Saved data entries
......
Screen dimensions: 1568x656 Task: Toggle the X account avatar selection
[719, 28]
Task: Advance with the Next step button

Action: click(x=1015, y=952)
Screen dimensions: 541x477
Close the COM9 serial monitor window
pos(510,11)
......
### Directive
Rewrite these lines with every "Screen dimensions" swapped for "Display size", leaving the rest unchanged.

### Expected answer
Display size: 1568x656 Task: Toggle the X account avatar selection
[719, 28]
Task: Advance with the Next step button

Action: click(x=1015, y=952)
Display size: 541x477
Close the COM9 serial monitor window
pos(510,11)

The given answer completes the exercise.